■ Exercise objective
Line by line, output the data that follows exactly as written.

Stored data:
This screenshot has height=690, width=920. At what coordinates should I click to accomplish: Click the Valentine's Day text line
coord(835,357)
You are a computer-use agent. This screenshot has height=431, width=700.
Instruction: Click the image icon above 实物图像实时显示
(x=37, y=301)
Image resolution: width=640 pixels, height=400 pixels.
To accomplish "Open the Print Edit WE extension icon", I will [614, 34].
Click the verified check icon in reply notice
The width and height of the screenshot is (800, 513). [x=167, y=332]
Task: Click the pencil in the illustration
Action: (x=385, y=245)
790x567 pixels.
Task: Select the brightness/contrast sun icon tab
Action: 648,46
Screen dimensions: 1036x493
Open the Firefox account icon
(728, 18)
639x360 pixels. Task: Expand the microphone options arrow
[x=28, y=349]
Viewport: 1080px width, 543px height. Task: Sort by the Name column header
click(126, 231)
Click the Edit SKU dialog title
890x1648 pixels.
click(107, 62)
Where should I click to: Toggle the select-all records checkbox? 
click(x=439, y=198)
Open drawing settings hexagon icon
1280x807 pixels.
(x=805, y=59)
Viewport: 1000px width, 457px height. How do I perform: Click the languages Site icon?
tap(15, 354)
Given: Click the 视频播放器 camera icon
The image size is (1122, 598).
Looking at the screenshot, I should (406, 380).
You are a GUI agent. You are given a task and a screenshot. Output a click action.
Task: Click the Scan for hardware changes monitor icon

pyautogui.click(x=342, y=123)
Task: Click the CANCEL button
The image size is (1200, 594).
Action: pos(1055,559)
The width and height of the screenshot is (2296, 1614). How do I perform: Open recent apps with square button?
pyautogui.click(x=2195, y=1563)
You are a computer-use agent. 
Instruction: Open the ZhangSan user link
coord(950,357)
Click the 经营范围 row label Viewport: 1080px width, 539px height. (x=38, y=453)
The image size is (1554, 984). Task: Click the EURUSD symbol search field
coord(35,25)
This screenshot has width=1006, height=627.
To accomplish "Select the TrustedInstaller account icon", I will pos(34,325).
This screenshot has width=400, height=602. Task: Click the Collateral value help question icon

■ Finished exercise
This screenshot has height=690, width=920. At what coordinates should I click to accomplish: Click the Valentine's Day text line
coord(835,357)
You are a computer-use agent. This screenshot has height=431, width=700.
Instruction: Click the image icon above 实物图像实时显示
(x=37, y=301)
Image resolution: width=640 pixels, height=400 pixels.
To accomplish "Open the Print Edit WE extension icon", I will [614, 34].
Click the verified check icon in reply notice
The width and height of the screenshot is (800, 513). [x=167, y=332]
Task: Click the pencil in the illustration
Action: (x=385, y=245)
790x567 pixels.
Task: Select the brightness/contrast sun icon tab
Action: 648,46
Screen dimensions: 1036x493
Open the Firefox account icon
(728, 18)
639x360 pixels. Task: Expand the microphone options arrow
[x=28, y=349]
Viewport: 1080px width, 543px height. Task: Sort by the Name column header
click(126, 231)
Click the Edit SKU dialog title
890x1648 pixels.
click(107, 62)
Where should I click to: Toggle the select-all records checkbox? 
click(x=439, y=198)
Open drawing settings hexagon icon
1280x807 pixels.
(x=805, y=59)
Viewport: 1000px width, 457px height. How do I perform: Click the languages Site icon?
tap(15, 354)
Given: Click the 视频播放器 camera icon
The image size is (1122, 598).
Looking at the screenshot, I should (406, 380).
You are a GUI agent. You are given a task and a screenshot. Output a click action.
Task: Click the Scan for hardware changes monitor icon

pyautogui.click(x=342, y=123)
Task: Click the CANCEL button
The image size is (1200, 594).
Action: pos(1055,559)
The width and height of the screenshot is (2296, 1614). How do I perform: Open recent apps with square button?
pyautogui.click(x=2195, y=1563)
You are a computer-use agent. 
Instruction: Open the ZhangSan user link
coord(950,357)
Click the 经营范围 row label Viewport: 1080px width, 539px height. (x=38, y=453)
The image size is (1554, 984). Task: Click the EURUSD symbol search field
coord(35,25)
This screenshot has width=1006, height=627.
To accomplish "Select the TrustedInstaller account icon", I will pos(34,325).
This screenshot has width=400, height=602. Task: Click the Collateral value help question icon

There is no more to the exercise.